● **WHAT TO PRODUCE**
What is needed is an exact transcription of every record, minus the pictures.

● **TASK DATA**

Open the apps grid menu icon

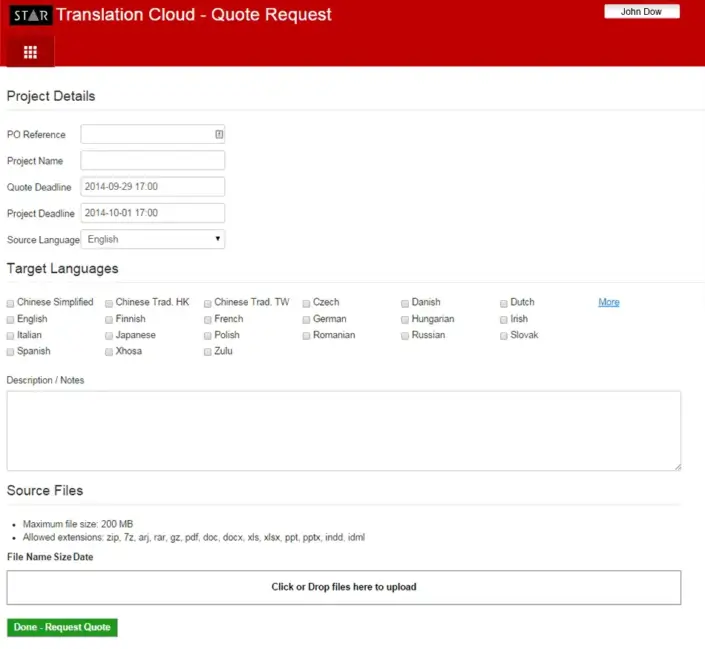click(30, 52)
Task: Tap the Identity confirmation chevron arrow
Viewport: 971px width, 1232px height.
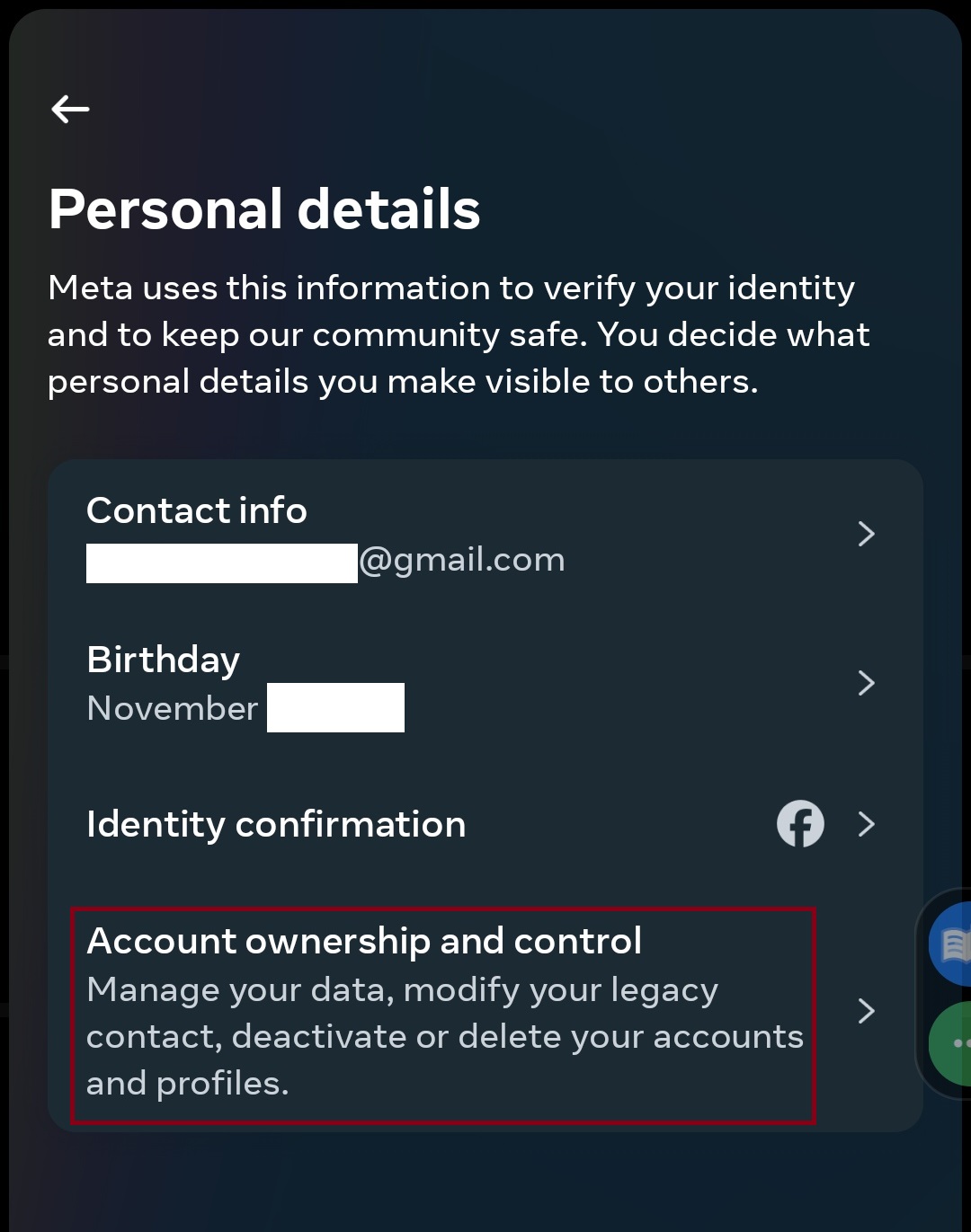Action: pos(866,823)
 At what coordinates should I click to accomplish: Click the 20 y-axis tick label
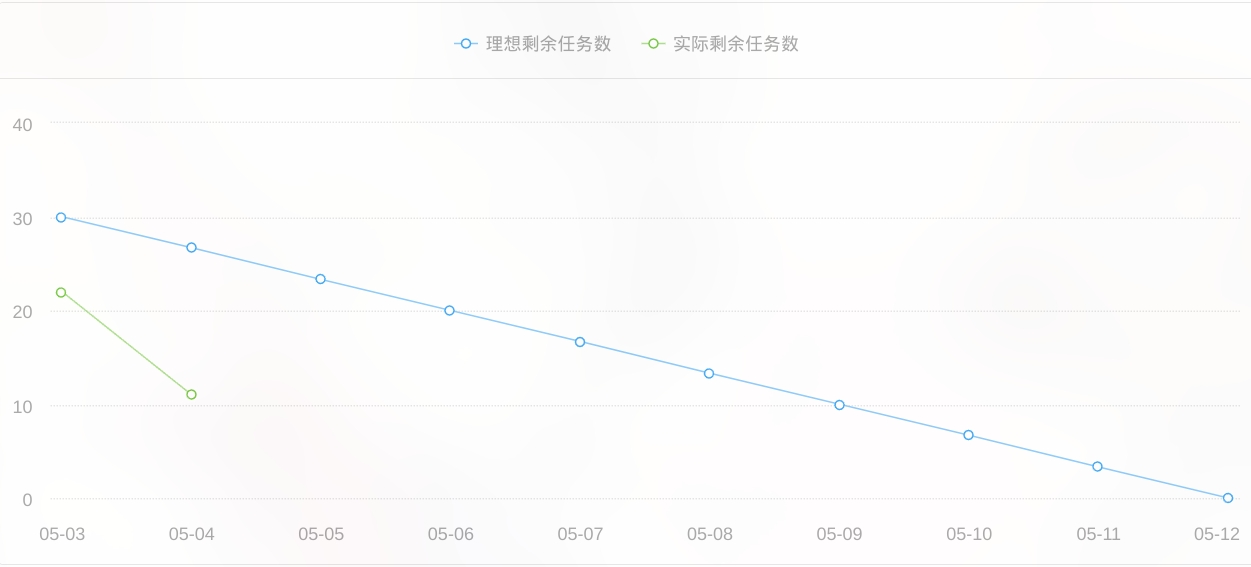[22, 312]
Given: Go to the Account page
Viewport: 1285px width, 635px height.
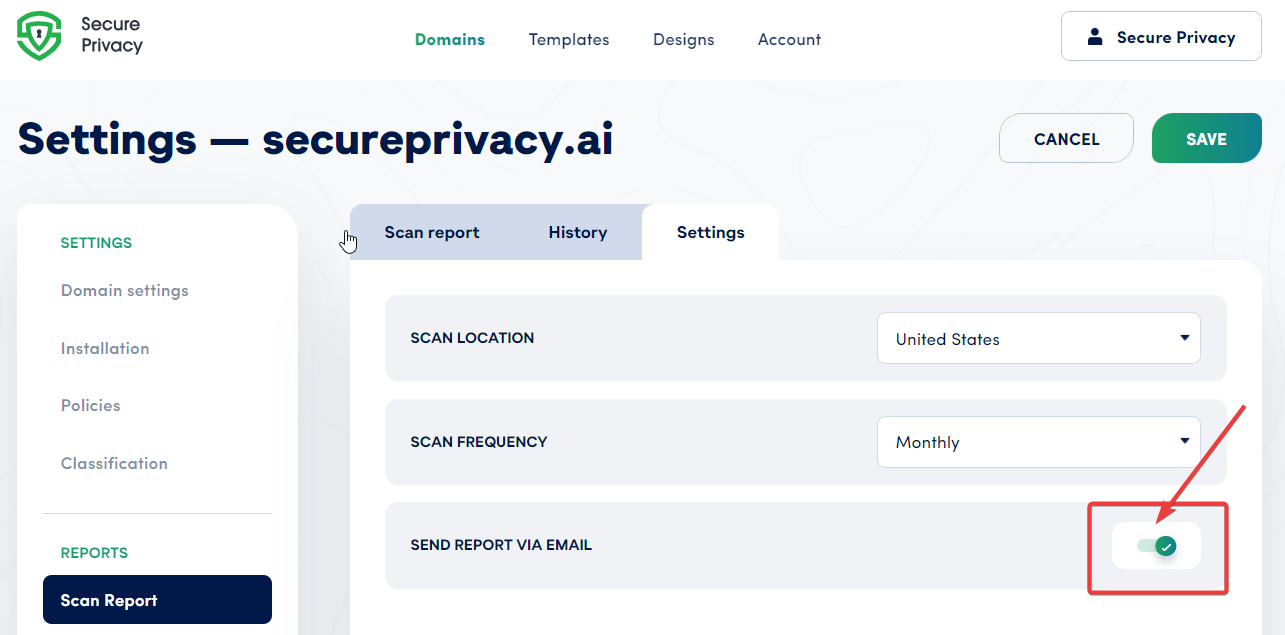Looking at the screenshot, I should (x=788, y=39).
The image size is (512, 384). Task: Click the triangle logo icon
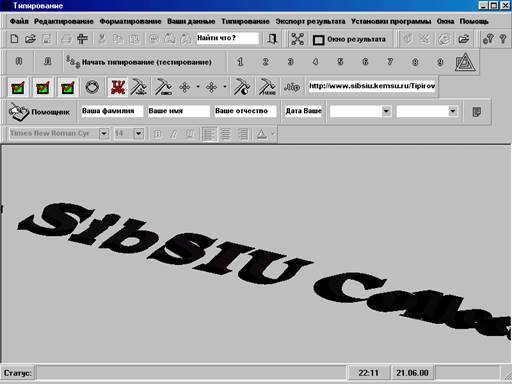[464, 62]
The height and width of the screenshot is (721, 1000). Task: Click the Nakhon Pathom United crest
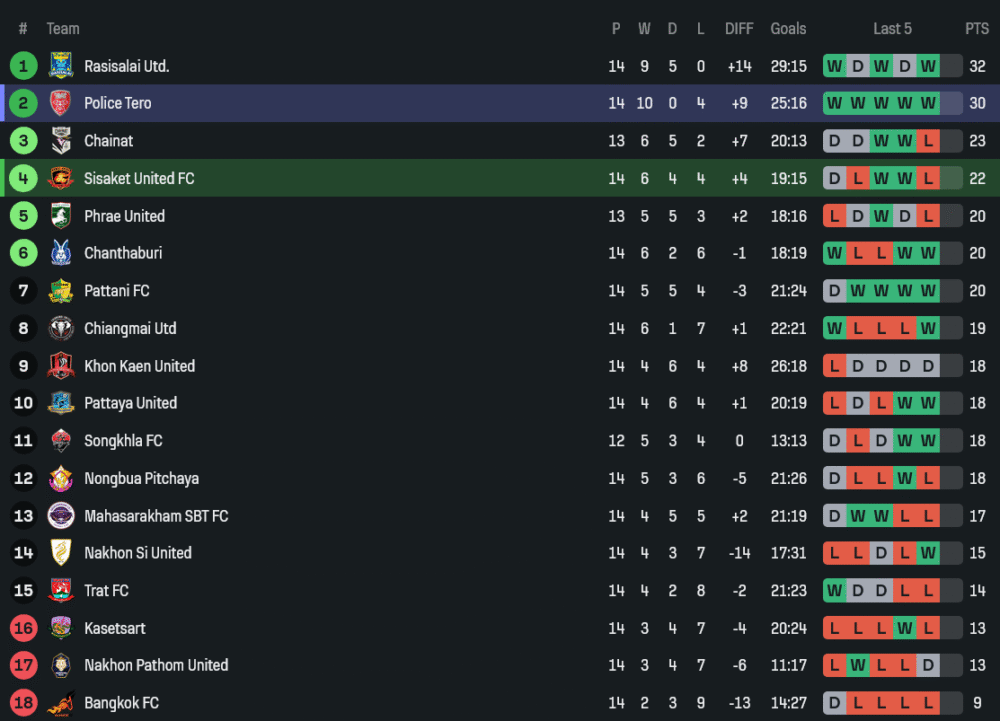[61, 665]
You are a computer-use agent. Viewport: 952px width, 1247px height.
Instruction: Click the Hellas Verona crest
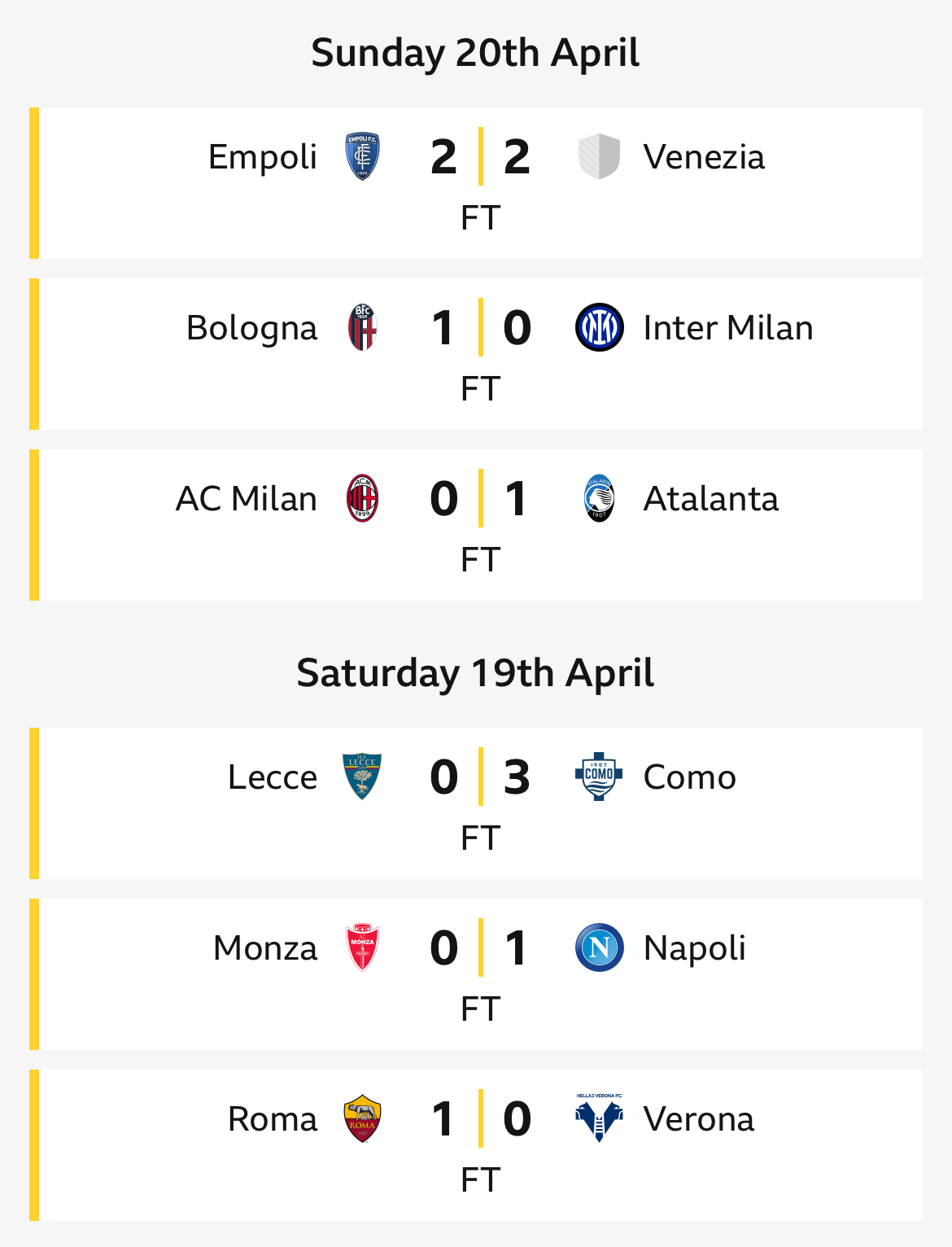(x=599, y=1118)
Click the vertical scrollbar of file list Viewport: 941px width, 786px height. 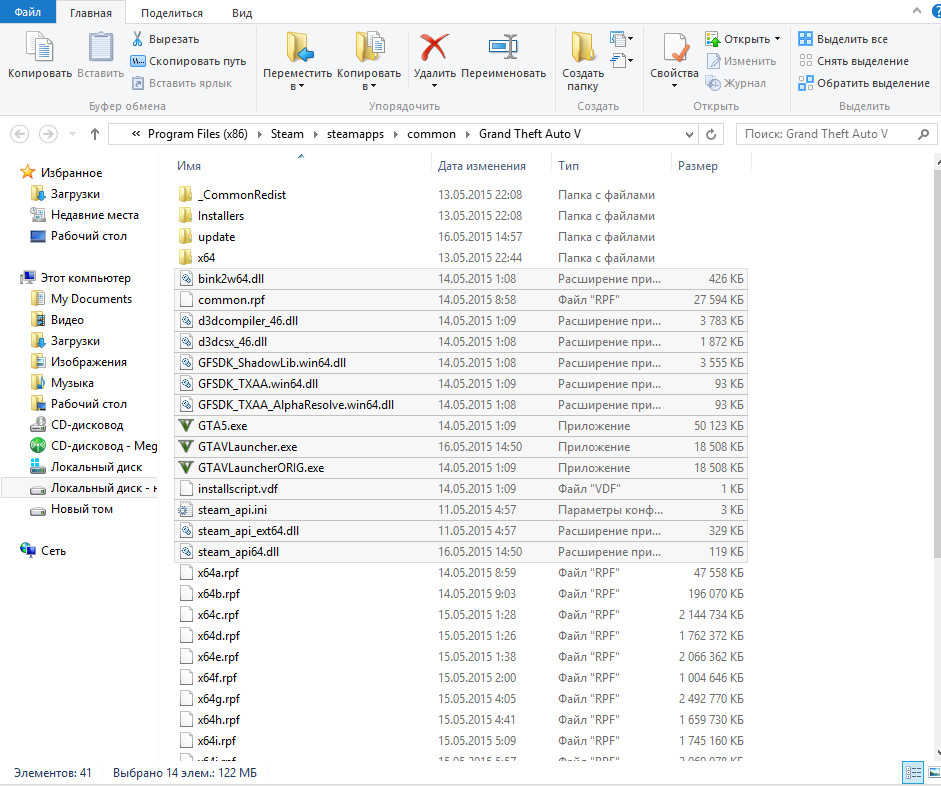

● **EXERCISE OUTPUT**
Open the apps grid menu icon

click(30, 52)
Task: Tap the Identity confirmation chevron arrow
Viewport: 971px width, 1232px height.
Action: pos(866,823)
 At what coordinates should I click to accomplish: Click the 20 y-axis tick label
[22, 312]
Given: Go to the Account page
Viewport: 1285px width, 635px height.
Looking at the screenshot, I should (x=788, y=39).
The image size is (512, 384). Task: Click the triangle logo icon
[464, 62]
The height and width of the screenshot is (721, 1000). Task: Click the Nakhon Pathom United crest
[61, 665]
You are a computer-use agent. Viewport: 952px width, 1247px height.
Instruction: Click the Hellas Verona crest
(x=599, y=1118)
Click the vertical scrollbar of file list Viewport: 941px width, 786px height. 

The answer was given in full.